Transcribe, with complete accuracy, all of the entries below except for the pictures.
■ ■ ■
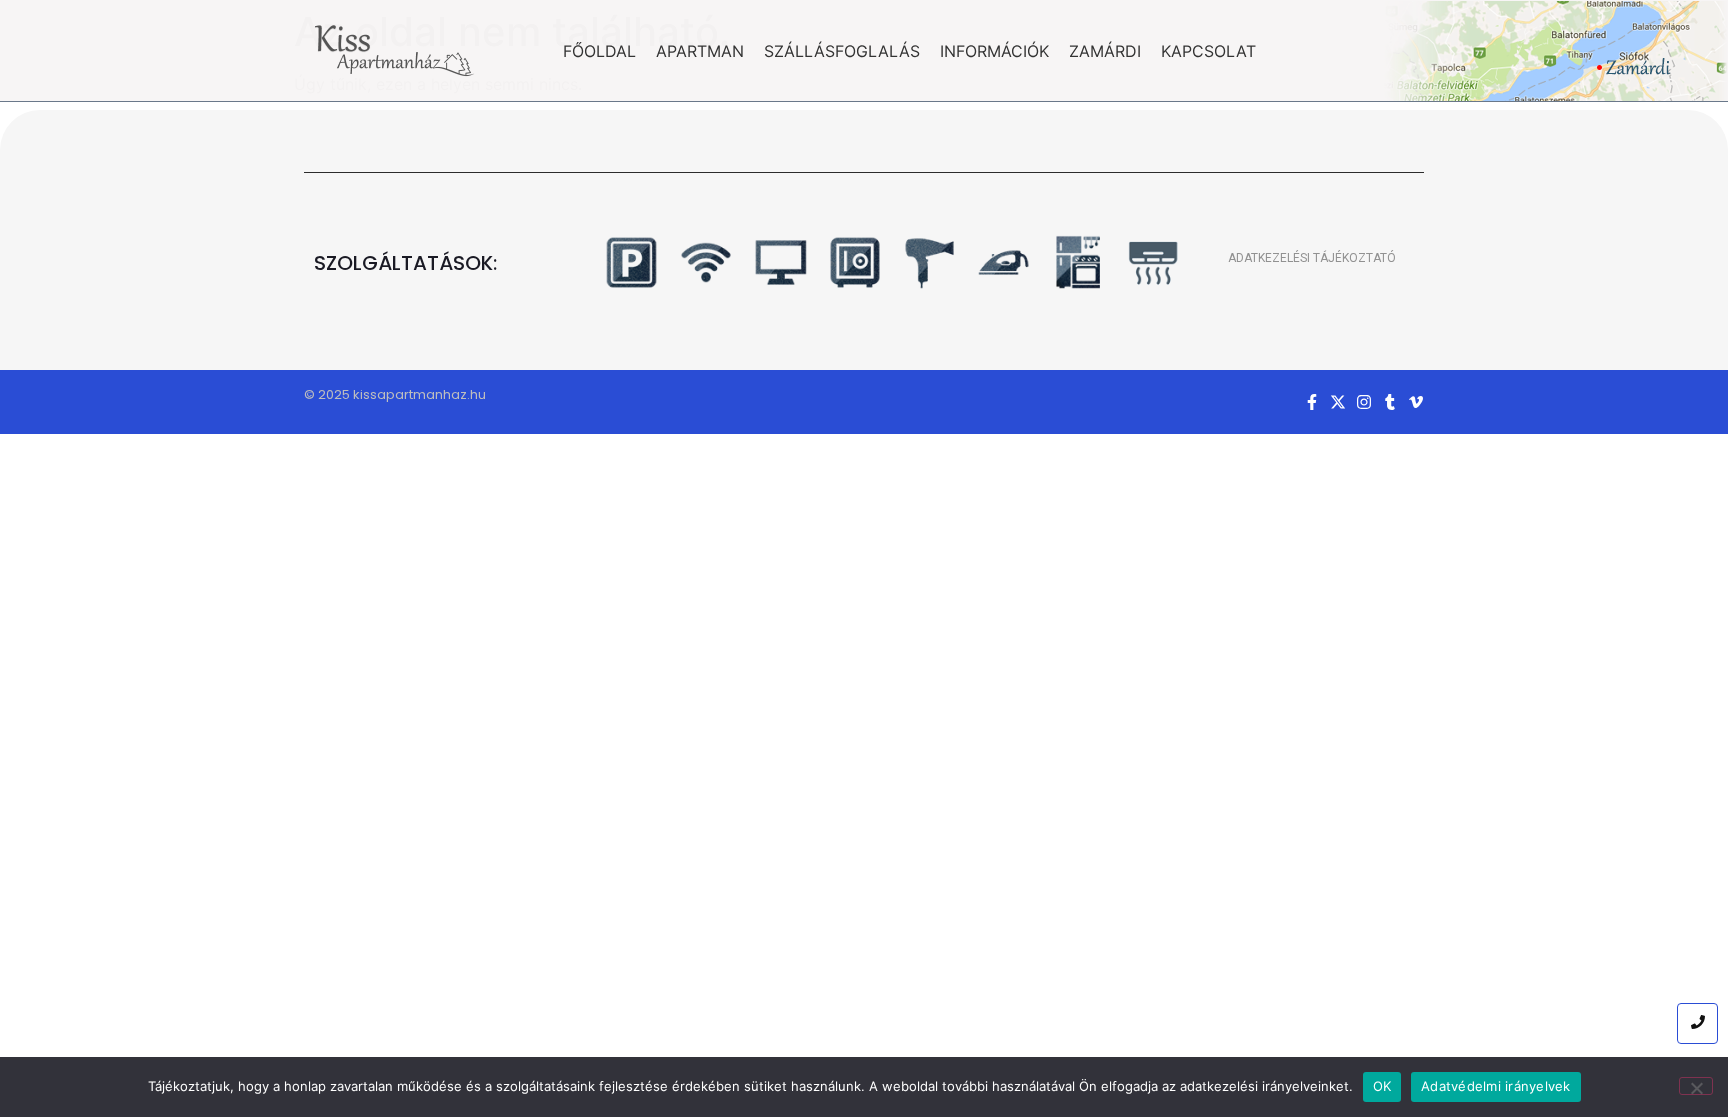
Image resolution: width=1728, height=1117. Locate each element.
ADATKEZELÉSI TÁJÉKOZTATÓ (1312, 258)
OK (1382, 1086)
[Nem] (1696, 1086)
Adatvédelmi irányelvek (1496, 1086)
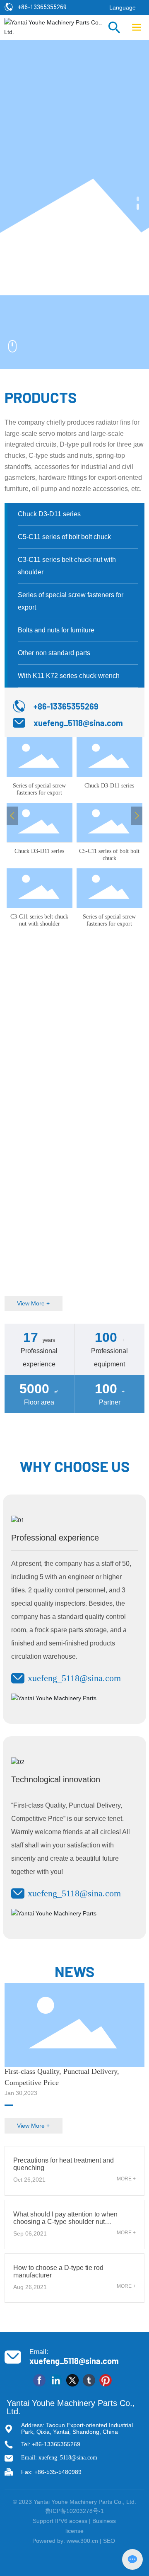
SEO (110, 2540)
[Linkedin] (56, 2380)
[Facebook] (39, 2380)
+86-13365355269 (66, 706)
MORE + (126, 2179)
■ ■ ■
Finished exercise ::
Image resolution: width=1728, height=1117. Locate each element.
ADATKEZELÉSI TÁJÉKOZTATÓ (1312, 258)
OK (1382, 1086)
[Nem] (1696, 1086)
Adatvédelmi irányelvek (1496, 1086)
SEO (110, 2540)
[Linkedin] (56, 2380)
[Facebook] (39, 2380)
+86-13365355269 (66, 706)
MORE + (126, 2179)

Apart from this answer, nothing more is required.